This post by RCA
President Colin Mills was originally published in Reston Patch.
Last week’s post about office
space per worker
and its implications for Reston’s planning received a very
.  I was happy to take a
complex subject and make it understandable to the average person.  One of RCA’s mission is to keep citizens
informed on issues that matter to our future.
One response I got contained a request for a layman’s
explanation of traffic Level of Service. 
This bit of jargon gets thrown around a lot in planning discussions, and
it seems like an important measure of traffic. 
But what exactly is it, and what does it mean in the context of Reston’s
The concept of Level of Service is simple enough to
explain.  The different Levels of Service
(LOS) are each assigned to a letter, from A to F.  These operate like old-fashioned school
grades: A is the best and F is the worst. 
(Unlike with school grades, there is a Level of Service E.) 
These “grades” are applied to intersections.  They measure the average vehicle delay, or the
amount of time a car will have to wait before making it through an intersection.  So for intersections controlled by traffic
lights, Level of Service A means that the average vehicle waits less than 10
seconds to get through the intersection. 
By comparison, LOS C means that the average wait is between 20 and 35
seconds, and LOS F means the average delay is more than 80 seconds.
How do we know what the “average” delay is?  For existing conditions, this is based on
traffic counts.  By figuring out how many
cars that go through a given intersection over a period of time, it’s possible
to calculate the typical delay.  For future
conditions, transportation engineers use sophisticated modeling software that
starts with current conditions and then projects future traffic counts based on
the projected future growth and development.

▶ _Stored data_
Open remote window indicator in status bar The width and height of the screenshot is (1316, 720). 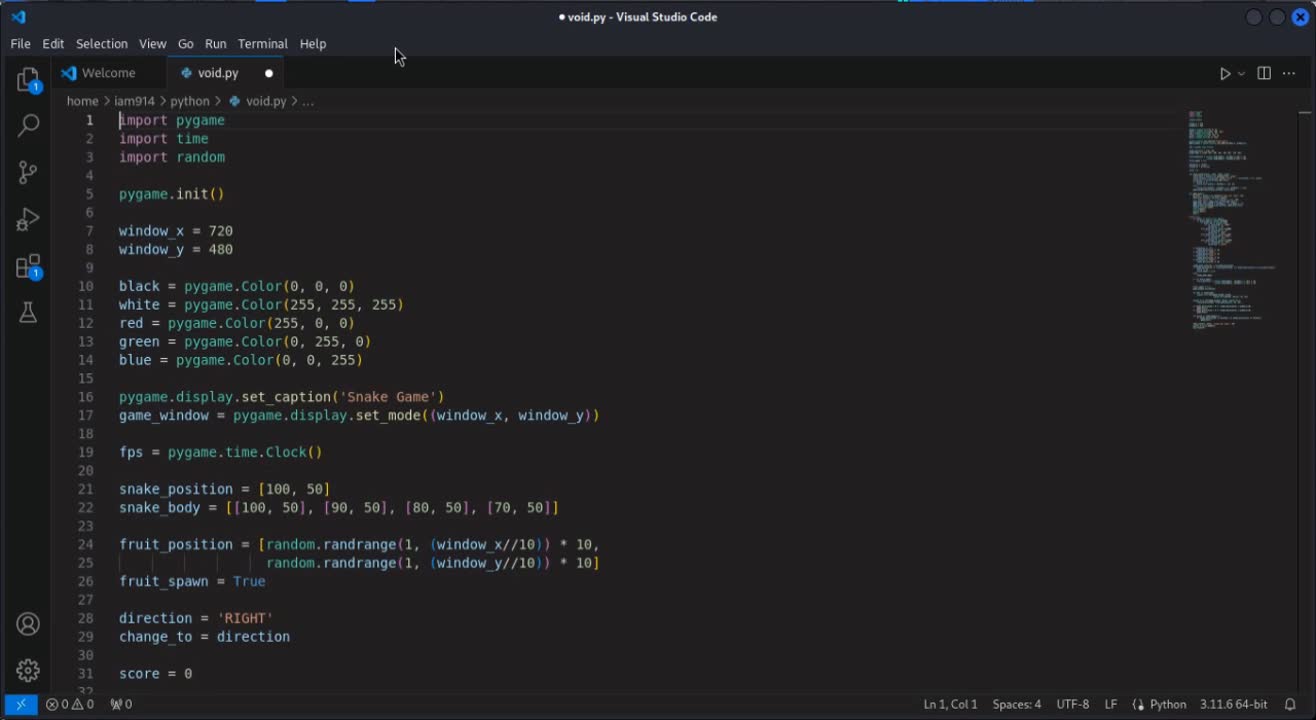pos(20,704)
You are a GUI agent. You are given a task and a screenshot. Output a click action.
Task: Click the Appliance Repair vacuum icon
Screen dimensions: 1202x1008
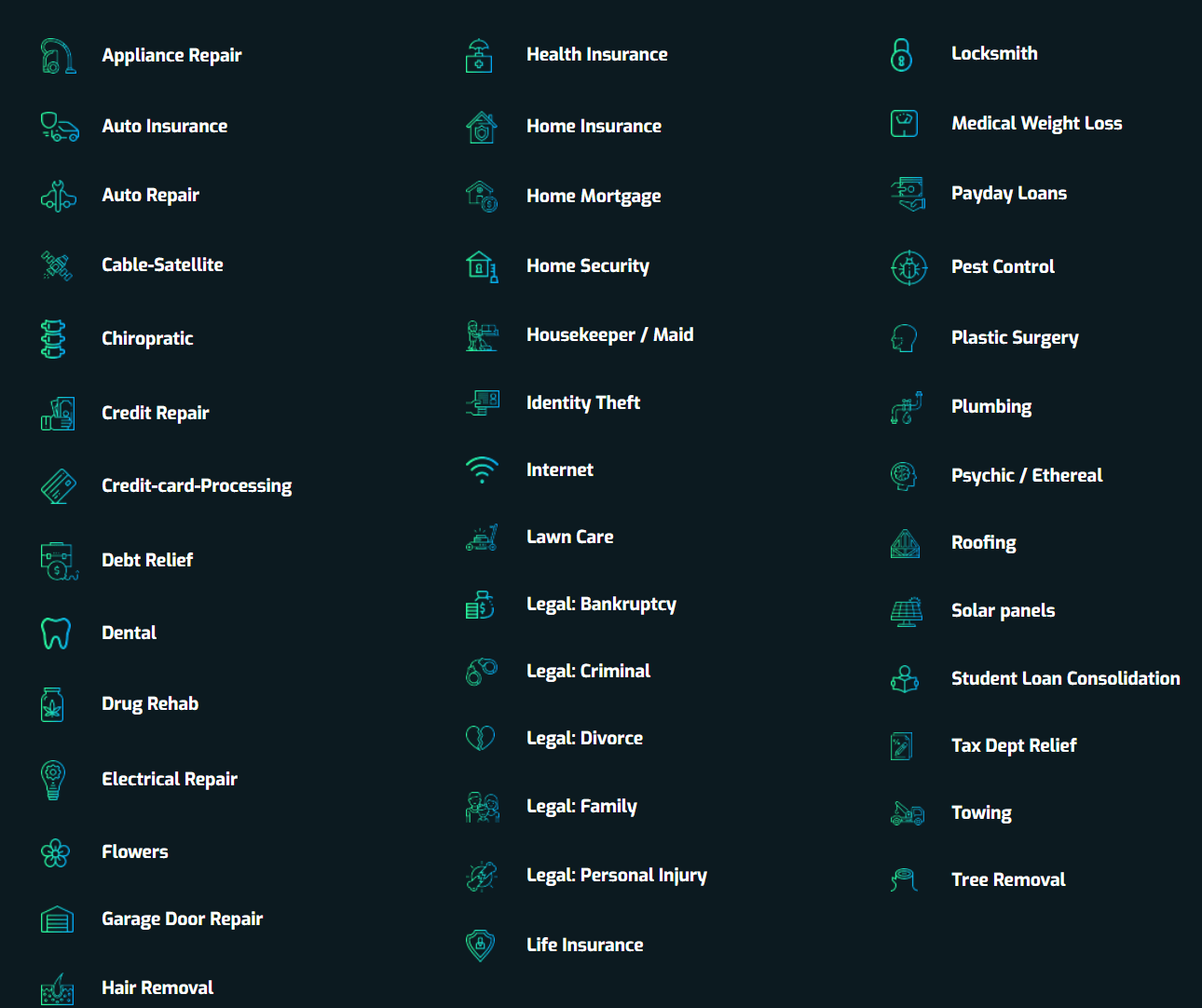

▶ _Work to complete_
a: List each Level of Service grade for which the post on traffic Level of Service gives an average vehicle delay, along with that delay.
b: Reproduce the passage of the post on traffic Level of Service between "One response I" and "of Service E.)", inclusive.

▶ _Answers to the problems_
a:
- LOS A: less than 10 seconds
- LOS C: between 20 and 35 seconds
- LOS F: more than 80 seconds

b:
One response I got contained a request for a layman’s
explanation of traffic Level of Service. 
This bit of jargon gets thrown around a lot in planning discussions, and
it seems like an important measure of traffic. 
But what exactly is it, and what does it mean in the context of Reston’s
The concept of Level of Service is simple enough to
explain.  The different Levels of Service
(LOS) are each assigned to a letter, from A to F.  These operate like old-fashioned school
grades: A is the best and F is the worst. 
(Unlike with school grades, there is a Level of Service E.)